* _WHAT THIS TASK INVOLVES_:
Pull out each line in the entries below that contains the word "should", where uppercase and lowercase must match.

* _MATERIAL PROVIDED_:
'''

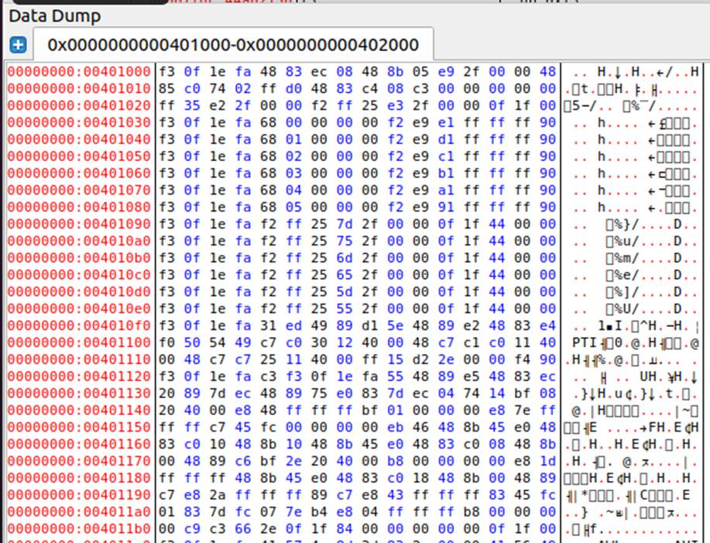Select ASCII column text in row 00401000
Image resolution: width=710 pixels, height=543 pixels.
(635, 71)
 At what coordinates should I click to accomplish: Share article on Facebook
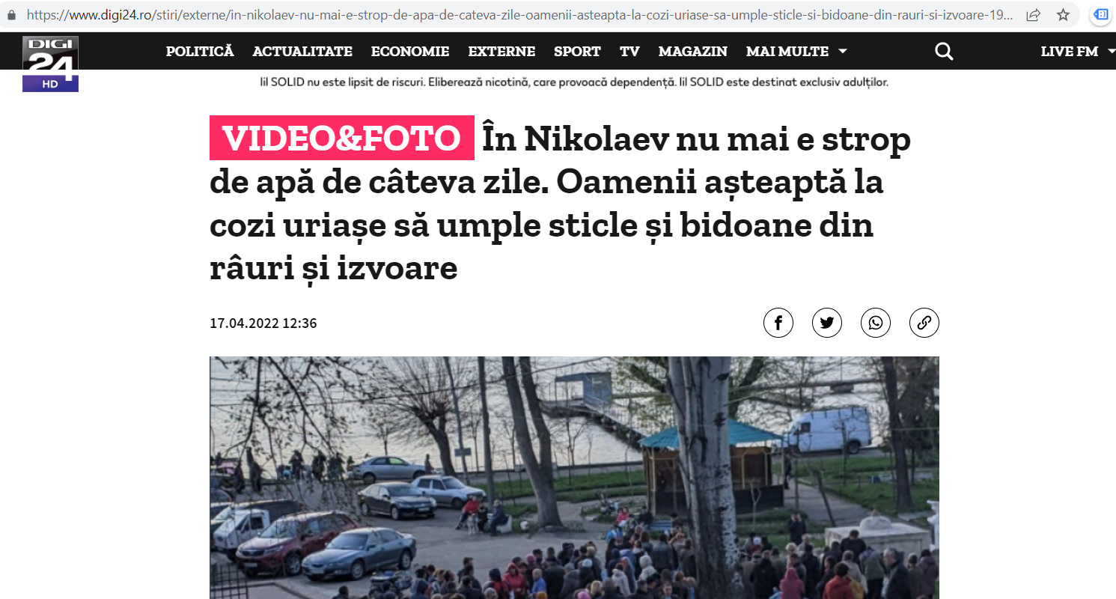point(778,323)
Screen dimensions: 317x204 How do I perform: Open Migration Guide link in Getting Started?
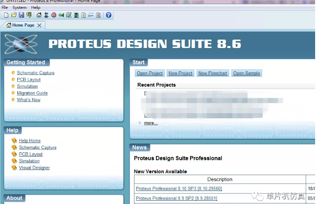coord(32,93)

'''

* _PROBLEM SOLUTION_:
 At what coordinates should I click to accomplish: Share article on Facebook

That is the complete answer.